Speaking to Regnerative Travel, Ranchlands’ founder, Duke Phillips, says: “My hope is that grazing is seen for what it is: the most compelling landscape scale conservation alternative in the American West that can resolve the serious ecological problems we face.”
He adds: “Many people see ranching as a glamorous, romantic lifestyle where people are riding around herding cattle. I have always thought that ranching is mostly about living on the land, becoming part of it.
“We see cattle as a tool that disturbs the surface of the ground, laying down organic material (that they do not eat) on the surface in order to decay and recycle into the soil.
“We do this by using fencing to move our cattle herds in a migratory fashion around the horse ranch as one herd so that the entire landscape is rested, allowing plants to grow beyond even where they were before the herd entered the area.
“So, it is the combination of disturbance, high stock density and rest that we use – a dynamic that the great grasslands of the world have evolved with in a symbiotic relationship with ungulates [large mammals with hooves].”
As well as running a herd of Angus mother cows, Zapata Ranch is also home to a conservation herd of 2,000 wild bison, who occupy a 50,000-acre pasture.
Guests are immersed in life on a working cattle and bison farm, with programmes centred around horseback riding and exploring the surrounding wetlands, sand dunes, and cottonwood groves, while learning about the role ranching plays in the conservation of the local environment.
Visitors to the ranch have the option to join wranglers and ranch staff and participate in their work caring for livestock and land. For example, they can witness how staff follow a grazing plan, to replicate the natural cycles of the American grasslands, which have evolved in tandem with large bison herds.
Alternatively, guests can enjoy life on the ranch at their leisure, with horseback horseback rides through bison herd or around the Great Sand Dunes National Park.
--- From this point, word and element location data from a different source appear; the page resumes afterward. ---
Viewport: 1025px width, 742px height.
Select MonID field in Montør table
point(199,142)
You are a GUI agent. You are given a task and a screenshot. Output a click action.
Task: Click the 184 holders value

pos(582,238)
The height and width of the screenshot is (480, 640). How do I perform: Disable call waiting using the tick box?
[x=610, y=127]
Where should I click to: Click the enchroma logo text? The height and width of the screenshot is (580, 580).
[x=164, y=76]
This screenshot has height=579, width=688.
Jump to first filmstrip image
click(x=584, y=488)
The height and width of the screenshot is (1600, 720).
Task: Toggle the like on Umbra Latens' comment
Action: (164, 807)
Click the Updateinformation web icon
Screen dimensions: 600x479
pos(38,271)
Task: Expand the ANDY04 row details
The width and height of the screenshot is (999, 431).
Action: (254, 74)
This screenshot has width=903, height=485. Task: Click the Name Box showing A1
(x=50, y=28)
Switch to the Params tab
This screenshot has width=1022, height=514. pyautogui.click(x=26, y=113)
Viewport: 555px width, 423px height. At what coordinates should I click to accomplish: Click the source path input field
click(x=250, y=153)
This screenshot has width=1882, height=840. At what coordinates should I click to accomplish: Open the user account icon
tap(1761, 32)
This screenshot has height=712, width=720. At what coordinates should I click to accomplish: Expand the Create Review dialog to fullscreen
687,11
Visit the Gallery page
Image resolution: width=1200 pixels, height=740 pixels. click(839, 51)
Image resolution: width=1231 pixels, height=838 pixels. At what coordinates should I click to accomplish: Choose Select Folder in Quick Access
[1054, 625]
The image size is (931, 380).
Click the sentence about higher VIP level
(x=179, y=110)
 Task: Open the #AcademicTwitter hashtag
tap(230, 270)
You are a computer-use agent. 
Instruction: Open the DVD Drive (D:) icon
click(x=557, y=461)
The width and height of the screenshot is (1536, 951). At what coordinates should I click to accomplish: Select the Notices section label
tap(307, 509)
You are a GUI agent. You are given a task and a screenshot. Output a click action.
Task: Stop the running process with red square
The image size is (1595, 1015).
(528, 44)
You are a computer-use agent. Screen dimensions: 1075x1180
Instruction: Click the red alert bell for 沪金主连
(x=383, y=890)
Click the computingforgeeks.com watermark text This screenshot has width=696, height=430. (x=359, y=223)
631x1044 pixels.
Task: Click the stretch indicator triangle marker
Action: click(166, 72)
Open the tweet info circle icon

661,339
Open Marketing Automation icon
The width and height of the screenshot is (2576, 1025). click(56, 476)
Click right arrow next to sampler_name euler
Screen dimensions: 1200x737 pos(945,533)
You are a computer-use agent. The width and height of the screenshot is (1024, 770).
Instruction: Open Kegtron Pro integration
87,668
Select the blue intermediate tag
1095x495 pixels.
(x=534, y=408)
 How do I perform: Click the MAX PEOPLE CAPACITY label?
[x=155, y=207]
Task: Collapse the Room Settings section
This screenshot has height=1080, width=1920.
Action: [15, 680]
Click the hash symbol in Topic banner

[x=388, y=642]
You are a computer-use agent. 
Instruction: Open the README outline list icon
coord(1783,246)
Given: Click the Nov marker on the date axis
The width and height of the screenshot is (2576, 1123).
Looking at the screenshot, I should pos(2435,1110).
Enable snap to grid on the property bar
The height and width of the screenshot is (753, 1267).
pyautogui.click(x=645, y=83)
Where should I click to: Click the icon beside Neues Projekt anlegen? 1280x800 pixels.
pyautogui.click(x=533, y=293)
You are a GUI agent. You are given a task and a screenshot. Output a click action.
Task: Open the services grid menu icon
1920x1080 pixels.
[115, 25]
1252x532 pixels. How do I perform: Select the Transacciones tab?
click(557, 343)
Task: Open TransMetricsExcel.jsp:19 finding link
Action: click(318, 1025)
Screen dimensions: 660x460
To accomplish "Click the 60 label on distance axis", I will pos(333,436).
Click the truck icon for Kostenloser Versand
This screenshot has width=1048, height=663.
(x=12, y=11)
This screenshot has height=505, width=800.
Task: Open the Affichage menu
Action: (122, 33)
Tapping into the “Upskilling Escapes” trend, activities such as whitewater rafting, rock climbing, mountain hiking, ecological tours of the ranch and fly fishing can also be arranged.
Zapata Ranch’s 17-bedroom lodge dates back to the 1800s, featuring rustic south-western décor. The gourmet dining experience at the ranch uses local produce and meats, including bison from the ranch’s herd, wild caught trout from the Arkansas River just a few miles away, and herb roasted carrots from local farmers cooked over wood grown on the property.
For breakfast, there’s made-to-order pancakes, fresh fruit, bacon, fig and cheese toast and frittatas, and bagged lunches to take away for the day’s activities.
Zapata Ranch is open from March to October, and horseback riders of all levels are welcome.
Meanwhile, luxury adventure company Pelorus is also offering a travel experience where guests ride alongside traditional Llaneros herdsmen in Colombia, learning about their centuries-old traditions and skills.
Embarking on a ten-day horseback journey across the Sierra Nevada de Santa Marta mountain range, travellers cross wetlands, learn how to lasso cattle, and spend the evenings star-gazing around the campfire.